### Istruzioni
**a)** Riporta fedelmente il passo della lettera sullo sciopero da "Possiamo immaginare che" a "il proprio disaccordo.".
**b)** Stabilisci se ciascuna affermazione concorda con la lettera sullo sciopero. Rispondi sì o no e cita tra virgolette le parole decisive del testo. (i) Lo sciopero è fissato per il 5 maggio 2015. (ii) Nella lettera gli autori spiegano soprattutto come cambierebbe il loro lavoro. (iii) Il senso originario del termine "competenza" è "andare insieme".

====== Estratto fornito

Cari studenti e cari genitori,
vorremmo provare a spiegarvi i motivi che ci hanno fatto scegliere di scioperare il 5 maggio 2015.
Possiamo immaginare che una giornata in cui la scuola è chiusa possa
causarvi un disagio ma ci piacerebbe vi fosse chiaro che non siete voi
la nostra controparte e non intendiamo mettervi in difficoltà.
Al contrario, vorremmo farvi capire le nostre ragioni e ricordarvi che
lo sciopero, oltre che una forma di protesta, è anche un sacrificio per
chi vi aderisce.
Infatti quando si protesta non andando al lavoro si perde lo stipendio
di quella giornata; quindi chi decide di scioperare è come se pagasse
direttamente per manifestare il proprio disaccordo.
Sui volantini dei sindacati potrete trovare i motivi dello sciopero e
noi protestiamo per quei motivi ma anche perché crediamo che le proposte
del Governo, in discussione in questi giorni, siano contrarie a quelle
necessarie a creare davvero una “buona scuola”. Infatti, se verranno approvate le proposte presentate, il senso della
scuola pubblica (così come previsto dalla nostra legge più importante
che è la Costituzione della Repubblica Italiana) verrebbe completamente
alterato.
In questa lettera non vi parleremo di come potrebbe cambiare il nostro
lavoro, ma di come potrebbe cambiare la scuola per le famiglie e per gli
alunni.
Vi sarete accorti che, da qualche anno, chi parla di scuola lo fa come
se parlasse di un negozio, di un’azienda, di una fabbrica. Ci sono le
“offerte” formative, si cerca di “risparmiare” razionalizzando, i
responsabili sono i “dirigenti” e non più i presidi, le scuole si fanno
“pubblicità” sui giornali, i “profitti” degli alunni sono valutati con i
test; perfino il termine “competenza” è spesso avvicinato al
significato della “competizione”, cioè di una gara, e non interpretato
nel suo senso originario che è “andare insieme” o ancor meglio “arrivare
ad uno stesso punto”.
È molto importante fare attenzione alle parole che si usano e che
vengono usate, e sarebbe davvero bello se ognuno “assomigliasse alle
parole che dice “(1).
La scuola non è un supermercato o un’azienda dove ognuno può essere
illuso dalla pubblicità e poi comprare ciò che desidera; “la scuola è un
organo costituzionale “(2) che ha il compito di istruire facendo
acquisire conoscenze e competenze, di far crescere e formare cittadini
valorizzando la loro persona nel rispetto delle differenze e delle
identità di ciascuno e di ciascuna (3).

============
====== Blocco dati

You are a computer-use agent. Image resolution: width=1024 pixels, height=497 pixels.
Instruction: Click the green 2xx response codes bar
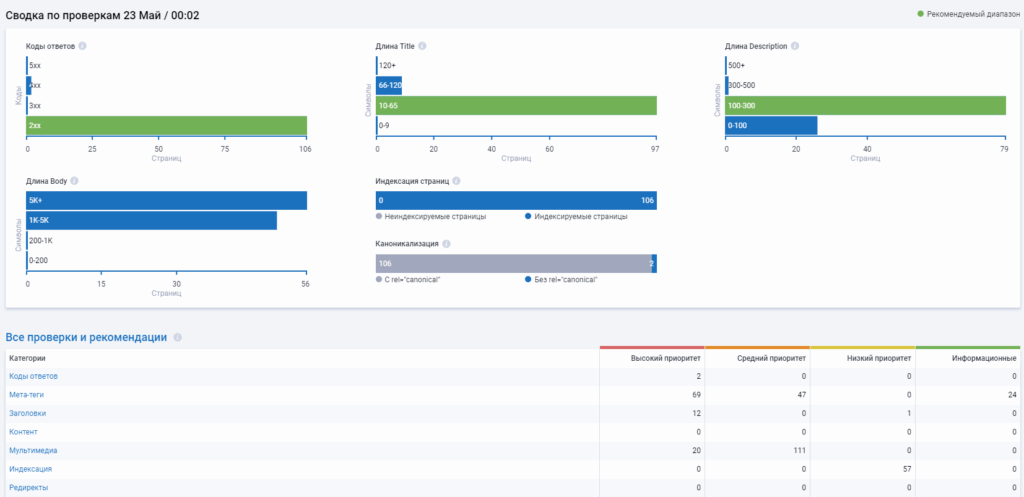tap(166, 125)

============

### Risultati
**a)**
Possiamo immaginare che una giornata in cui la scuola è chiusa possa
causarvi un disagio ma ci piacerebbe vi fosse chiaro che non siete voi
la nostra controparte e non intendiamo mettervi in difficoltà.
Al contrario, vorremmo farvi capire le nostre ragioni e ricordarvi che
lo sciopero, oltre che una forma di protesta, è anche un sacrificio per
chi vi aderisce.
Infatti quando si protesta non andando al lavoro si perde lo stipendio
di quella giornata; quindi chi decide di scioperare è come se pagasse
direttamente per manifestare il proprio disaccordo.

**b)**
(i) Sì: «vorremmo provare a spiegarvi i motivi che ci hanno fatto scegliere di scioperare il 5 maggio 2015».
(ii) No: «In questa lettera non vi parleremo di come potrebbe cambiare il nostro lavoro».
(iii) Sì: «nel suo senso originario che è “andare insieme”».